The cat has lost his ruff again. I'm beginning to lose count, but I reckon that was his sixth since I started making him wear them less than a year ago. I don't know how he does it - on purpose or accidentally, using a tool or his paw - but it's getting a bit wearisome. Now I'll have to go and sew him another one. I actually just bought another length of fabric a few days ago for precisely this eventuality. Did he know, and want a change from the frankly insulting bird pattern of the most recent one - or is it just sneaky coincidence in operation again?
The purpose of the ruff is to make him more noticeable to the birds that I'm ashamed and frustrated to know he still hunts, being ex-feral. I first came across cats wearing ruffs in Reykjavik, and was more amused than anything to see what I assumed was Icelanders' preference for decorated cats - kind of fitted in with all the brightly-coloured buildings in the city. Later, I learned the true reason, and was converted.
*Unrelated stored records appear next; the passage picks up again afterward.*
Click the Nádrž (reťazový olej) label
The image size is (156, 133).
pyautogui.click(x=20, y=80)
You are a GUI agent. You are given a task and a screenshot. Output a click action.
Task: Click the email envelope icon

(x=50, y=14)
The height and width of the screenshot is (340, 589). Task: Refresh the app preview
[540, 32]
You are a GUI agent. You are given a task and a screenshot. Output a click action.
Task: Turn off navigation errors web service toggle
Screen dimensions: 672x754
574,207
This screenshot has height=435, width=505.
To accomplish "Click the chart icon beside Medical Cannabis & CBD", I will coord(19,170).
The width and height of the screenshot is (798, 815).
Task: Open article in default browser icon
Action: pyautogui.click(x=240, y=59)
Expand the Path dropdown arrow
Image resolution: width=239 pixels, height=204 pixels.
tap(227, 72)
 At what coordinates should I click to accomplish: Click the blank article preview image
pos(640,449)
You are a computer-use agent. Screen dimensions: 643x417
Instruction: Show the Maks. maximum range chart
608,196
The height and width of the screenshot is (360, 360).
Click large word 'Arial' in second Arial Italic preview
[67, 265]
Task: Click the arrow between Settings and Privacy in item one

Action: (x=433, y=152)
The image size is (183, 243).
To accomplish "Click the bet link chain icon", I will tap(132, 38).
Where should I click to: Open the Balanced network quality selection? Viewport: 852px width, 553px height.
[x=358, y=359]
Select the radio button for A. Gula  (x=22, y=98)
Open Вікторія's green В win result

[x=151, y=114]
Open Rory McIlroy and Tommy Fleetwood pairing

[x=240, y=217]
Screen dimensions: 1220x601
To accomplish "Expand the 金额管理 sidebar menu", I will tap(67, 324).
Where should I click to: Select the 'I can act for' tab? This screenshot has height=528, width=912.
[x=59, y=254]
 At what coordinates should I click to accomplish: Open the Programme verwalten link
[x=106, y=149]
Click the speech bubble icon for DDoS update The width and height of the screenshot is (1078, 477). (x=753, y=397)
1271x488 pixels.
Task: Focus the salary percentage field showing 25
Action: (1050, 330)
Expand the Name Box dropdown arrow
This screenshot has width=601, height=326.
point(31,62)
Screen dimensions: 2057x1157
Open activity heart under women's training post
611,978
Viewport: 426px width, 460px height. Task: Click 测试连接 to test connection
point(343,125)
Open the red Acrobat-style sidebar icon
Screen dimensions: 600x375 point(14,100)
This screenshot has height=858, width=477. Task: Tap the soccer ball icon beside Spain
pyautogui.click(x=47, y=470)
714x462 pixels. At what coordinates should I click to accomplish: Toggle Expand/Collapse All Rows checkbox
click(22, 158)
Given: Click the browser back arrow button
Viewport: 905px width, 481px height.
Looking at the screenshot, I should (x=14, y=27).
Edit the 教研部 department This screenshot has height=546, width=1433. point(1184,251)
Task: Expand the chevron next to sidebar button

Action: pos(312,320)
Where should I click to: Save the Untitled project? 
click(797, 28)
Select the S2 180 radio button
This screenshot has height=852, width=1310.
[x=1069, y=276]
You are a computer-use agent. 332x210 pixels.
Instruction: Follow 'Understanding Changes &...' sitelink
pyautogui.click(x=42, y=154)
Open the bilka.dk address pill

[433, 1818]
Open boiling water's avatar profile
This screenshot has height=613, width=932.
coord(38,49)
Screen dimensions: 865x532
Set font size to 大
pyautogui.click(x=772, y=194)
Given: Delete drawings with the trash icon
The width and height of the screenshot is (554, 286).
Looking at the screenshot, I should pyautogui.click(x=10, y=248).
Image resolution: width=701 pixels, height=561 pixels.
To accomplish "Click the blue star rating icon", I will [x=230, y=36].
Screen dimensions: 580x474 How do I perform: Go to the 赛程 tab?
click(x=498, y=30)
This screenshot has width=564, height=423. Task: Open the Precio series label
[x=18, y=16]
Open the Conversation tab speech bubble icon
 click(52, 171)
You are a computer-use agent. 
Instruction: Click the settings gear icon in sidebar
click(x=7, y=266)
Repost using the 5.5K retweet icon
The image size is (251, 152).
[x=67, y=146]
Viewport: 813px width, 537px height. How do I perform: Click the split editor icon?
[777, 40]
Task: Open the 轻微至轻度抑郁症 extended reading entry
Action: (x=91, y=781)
Regular 😀 readers will be well aware, since I keep harping on about it, that I should at this very moment be in fabulous Iceland again, about to sail away to new-to-me Greenland, courtesy of also new-to-me luxury small-ship cruise line Seabourn. But instead, here I am stuck at home, being nagged for food by incontinent sparrows and doves outside my window, with nothing to look forward to. 

I suppose I should be grateful to Barney for giving me something to do...

3 comments:

the queen said...

I didn’t know ex-feral was a demographic in NZ. Wasn’t there an effort to eradicate feral cats? Did you have to rescue the cat from a murderous mob?

TravelSkite said...
This comment has been removed by the author.
TravelSkite said...

Feral cats are just one item on a dispiritingly long list that starts with possums and includes rats, stoats, weasels, ferrets, deer, tahr, hedgehogs, wallabies, goats and more, that were all introduced to NZ, all prey on our native species or eat the vegetation they need, and are all subject to ongoing eradication efforts, which so far have only fully succeeded on islands and in fenced reserves.

Barney was trapped and looked after by the SPCA until I adopted him. Other groups trap them, de-sex them and then release them again, which is just stupid. If I'd known Barney would retain so many of his wild habits, I wouldn't have taken him on. Despite the ruff and the bells, he still catches birds and I hate that about him.